Calculating $\lim_\limits{n\to \infty}\frac{n^{2}}{\left(2+\large\frac{1}{n}\right)^{n}}$

Question

How do you calculate : $$\lim_{n\to \infty}\frac{n^{2}}{\left(2+\frac{1}{n}\right)^{n}}$$

Thanks!

Answer 1

Let $a_n = \dfrac{n^{2}}{\left(2+\frac{1}{n}\right)^{n}}$.

Then $\sqrt[n]{a_n} = \dfrac{(\sqrt[n]{n})^{2}}{2+\frac{1}{n}} \to \dfrac12 < 1$.

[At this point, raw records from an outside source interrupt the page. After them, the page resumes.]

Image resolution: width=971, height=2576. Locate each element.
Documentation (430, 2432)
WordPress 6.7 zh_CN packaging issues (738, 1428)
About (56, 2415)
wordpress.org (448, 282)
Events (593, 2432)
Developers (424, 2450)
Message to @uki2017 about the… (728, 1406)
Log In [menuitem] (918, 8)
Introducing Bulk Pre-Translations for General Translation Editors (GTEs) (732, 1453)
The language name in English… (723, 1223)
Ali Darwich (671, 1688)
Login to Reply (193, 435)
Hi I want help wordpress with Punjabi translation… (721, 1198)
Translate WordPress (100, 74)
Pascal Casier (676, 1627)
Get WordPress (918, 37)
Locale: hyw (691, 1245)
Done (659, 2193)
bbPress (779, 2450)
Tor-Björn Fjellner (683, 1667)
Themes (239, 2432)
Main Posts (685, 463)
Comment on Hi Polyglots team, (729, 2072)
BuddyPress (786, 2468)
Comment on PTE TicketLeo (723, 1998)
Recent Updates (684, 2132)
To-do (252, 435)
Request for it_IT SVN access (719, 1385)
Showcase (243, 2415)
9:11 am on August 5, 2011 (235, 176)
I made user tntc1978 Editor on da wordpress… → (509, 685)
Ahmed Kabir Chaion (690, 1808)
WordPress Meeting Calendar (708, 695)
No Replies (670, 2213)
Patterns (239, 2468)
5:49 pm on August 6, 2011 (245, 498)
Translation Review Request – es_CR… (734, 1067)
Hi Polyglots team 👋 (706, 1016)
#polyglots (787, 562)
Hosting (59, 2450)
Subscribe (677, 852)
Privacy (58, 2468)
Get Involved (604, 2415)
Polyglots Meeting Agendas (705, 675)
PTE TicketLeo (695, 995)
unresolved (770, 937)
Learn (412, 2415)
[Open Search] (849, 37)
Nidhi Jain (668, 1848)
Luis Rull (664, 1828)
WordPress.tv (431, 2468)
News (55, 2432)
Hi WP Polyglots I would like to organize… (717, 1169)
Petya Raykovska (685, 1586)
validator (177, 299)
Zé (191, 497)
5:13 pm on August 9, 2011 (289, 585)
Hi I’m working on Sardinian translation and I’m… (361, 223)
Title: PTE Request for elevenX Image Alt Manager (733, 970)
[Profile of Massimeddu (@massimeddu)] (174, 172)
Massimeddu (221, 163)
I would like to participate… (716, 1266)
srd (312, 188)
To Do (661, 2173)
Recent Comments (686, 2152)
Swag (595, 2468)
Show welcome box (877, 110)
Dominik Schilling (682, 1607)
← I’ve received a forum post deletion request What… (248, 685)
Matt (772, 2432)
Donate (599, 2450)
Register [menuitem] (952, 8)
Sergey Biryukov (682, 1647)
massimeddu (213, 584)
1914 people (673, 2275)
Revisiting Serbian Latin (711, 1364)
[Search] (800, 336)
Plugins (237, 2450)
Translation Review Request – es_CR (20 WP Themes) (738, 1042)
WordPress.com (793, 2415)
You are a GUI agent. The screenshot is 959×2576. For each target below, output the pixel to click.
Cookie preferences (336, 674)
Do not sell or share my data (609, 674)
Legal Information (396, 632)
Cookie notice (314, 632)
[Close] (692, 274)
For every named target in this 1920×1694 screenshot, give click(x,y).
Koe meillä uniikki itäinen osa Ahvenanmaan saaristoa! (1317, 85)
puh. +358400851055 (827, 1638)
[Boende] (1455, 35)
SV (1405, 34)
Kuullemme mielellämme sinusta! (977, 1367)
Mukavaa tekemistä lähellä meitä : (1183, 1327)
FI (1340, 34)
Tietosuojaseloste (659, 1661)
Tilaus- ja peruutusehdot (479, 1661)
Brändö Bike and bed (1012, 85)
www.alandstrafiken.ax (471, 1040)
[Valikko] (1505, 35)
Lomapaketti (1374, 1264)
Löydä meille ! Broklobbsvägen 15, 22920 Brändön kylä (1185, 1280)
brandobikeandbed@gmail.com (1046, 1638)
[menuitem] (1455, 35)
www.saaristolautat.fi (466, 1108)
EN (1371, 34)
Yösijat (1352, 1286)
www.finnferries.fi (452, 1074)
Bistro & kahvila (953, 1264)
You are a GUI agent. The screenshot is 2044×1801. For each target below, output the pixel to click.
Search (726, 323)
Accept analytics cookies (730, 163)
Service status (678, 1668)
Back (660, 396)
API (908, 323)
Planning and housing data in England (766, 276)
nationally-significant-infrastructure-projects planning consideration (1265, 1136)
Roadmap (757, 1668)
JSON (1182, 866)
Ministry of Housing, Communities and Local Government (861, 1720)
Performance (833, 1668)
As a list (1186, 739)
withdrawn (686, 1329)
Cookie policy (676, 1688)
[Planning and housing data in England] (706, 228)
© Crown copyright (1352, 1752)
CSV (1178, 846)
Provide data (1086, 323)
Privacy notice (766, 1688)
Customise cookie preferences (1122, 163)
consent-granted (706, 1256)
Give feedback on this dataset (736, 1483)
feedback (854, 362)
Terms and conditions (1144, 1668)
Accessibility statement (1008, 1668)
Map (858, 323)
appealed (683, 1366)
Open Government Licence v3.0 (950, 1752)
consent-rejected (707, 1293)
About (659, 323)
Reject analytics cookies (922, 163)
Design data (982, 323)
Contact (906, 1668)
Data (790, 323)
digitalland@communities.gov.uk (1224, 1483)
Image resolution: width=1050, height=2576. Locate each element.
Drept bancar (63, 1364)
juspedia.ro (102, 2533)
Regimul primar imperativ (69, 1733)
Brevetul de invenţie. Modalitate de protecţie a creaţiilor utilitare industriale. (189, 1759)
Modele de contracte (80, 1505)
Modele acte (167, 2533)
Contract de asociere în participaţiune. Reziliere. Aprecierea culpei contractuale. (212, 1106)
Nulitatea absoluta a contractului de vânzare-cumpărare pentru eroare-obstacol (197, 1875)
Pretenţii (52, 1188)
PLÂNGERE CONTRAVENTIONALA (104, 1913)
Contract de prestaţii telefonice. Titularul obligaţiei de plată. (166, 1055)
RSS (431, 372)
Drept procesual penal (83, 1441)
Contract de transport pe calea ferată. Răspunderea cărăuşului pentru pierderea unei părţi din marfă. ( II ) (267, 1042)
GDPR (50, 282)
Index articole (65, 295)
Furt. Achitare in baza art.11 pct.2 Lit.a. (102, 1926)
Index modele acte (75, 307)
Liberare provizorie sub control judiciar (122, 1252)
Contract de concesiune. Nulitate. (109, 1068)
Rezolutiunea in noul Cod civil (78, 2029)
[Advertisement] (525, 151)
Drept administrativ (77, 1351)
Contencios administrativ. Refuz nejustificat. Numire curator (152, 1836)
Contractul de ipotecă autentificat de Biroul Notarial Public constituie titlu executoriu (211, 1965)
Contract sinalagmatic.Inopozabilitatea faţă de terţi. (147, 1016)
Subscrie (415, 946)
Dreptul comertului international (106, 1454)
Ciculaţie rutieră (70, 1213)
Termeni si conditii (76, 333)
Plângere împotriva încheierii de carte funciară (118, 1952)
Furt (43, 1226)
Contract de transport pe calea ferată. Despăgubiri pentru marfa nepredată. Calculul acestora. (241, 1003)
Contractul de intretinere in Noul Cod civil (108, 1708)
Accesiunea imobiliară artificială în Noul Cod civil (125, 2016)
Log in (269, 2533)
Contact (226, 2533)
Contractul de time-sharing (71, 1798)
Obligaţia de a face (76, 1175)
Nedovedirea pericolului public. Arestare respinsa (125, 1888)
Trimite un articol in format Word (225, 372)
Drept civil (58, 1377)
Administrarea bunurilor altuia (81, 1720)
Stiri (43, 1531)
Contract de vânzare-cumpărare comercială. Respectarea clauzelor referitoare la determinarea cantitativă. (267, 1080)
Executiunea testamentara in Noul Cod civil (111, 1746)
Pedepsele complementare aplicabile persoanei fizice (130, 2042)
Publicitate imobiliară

By the root test, $\sum a_n$ converges and so $a_n \to 0$.

Answer 2

HINT

What happens if you replace $(2+1/n)^n$ by $2^n$?

Answer 3

$n=\cfrac{x}{2}$ $$\underset{n\rightarrow\infty}{\lim}\cfrac{n^{2}}{\left(2+\dfrac{1}{n}\right)^{n}}=\underset{x\rightarrow\infty}{\lim}\cfrac{\dfrac{x^{2}}{4}}{\left(2+\dfrac{2}{x}\right)^{\frac{x}{2}}}=\underset{x\rightarrow\infty}{\lim}\cfrac{\dfrac{x^{2}}{4}}{2^\frac{x}{2}\sqrt{\left(1+\dfrac{1}{x}\right)^{x}}}=\underset{x\rightarrow\infty}{\lim}\cfrac{\dfrac{x^{2}}{4}}{2^\frac{x}{2}\sqrt{e}}=0$$

Answer 4

$$\lim_{n\to\infty}\frac{n^2}{(2+\tfrac1n)^n}=\lim_{n\to\infty}\left(\frac{(2+\tfrac1n)^n}{n^2}\right)^{-1}$$

Write $n^2$ as $(\sqrt[n]{n^2})^n$:

$$\lim_{n\to\infty}\left(\frac{(2+\frac1n)^n}{(\sqrt[n]{n^2})^n}\right)^{-1}=\lim_{n\to\infty}\left(\frac{2}{(\sqrt[n]{n})^2}+\frac{1}{n(\sqrt[n]{n})^2}\right)^{-n}=\left[\left(\frac{2}{1}+\frac{1}{1\cdot\infty}\right)^{-\infty}\right]=0$$

Because $\sqrt[n]{n}\to 1$

Answer 5

Write the denominator as $$\left(2+\frac1n\right)^n=2^n\left(1+\frac{1/2}{n}\right)^n \to +\infty\cdot e^{1/2}=+\infty$$ as $n\to +\infty$. So $$\lim_{n\to +\infty}\frac{n^2}{\left(2+\frac1n\right)^n}=e^{-1/2}\lim_{n\to+\infty}\frac{n^2}{2^n}=0$$ where the last equality is due to L'Hopital's rule, since $(2^n)''=2^n(\ln2)^2$ while $(n^2)''=2$ independent of $n$.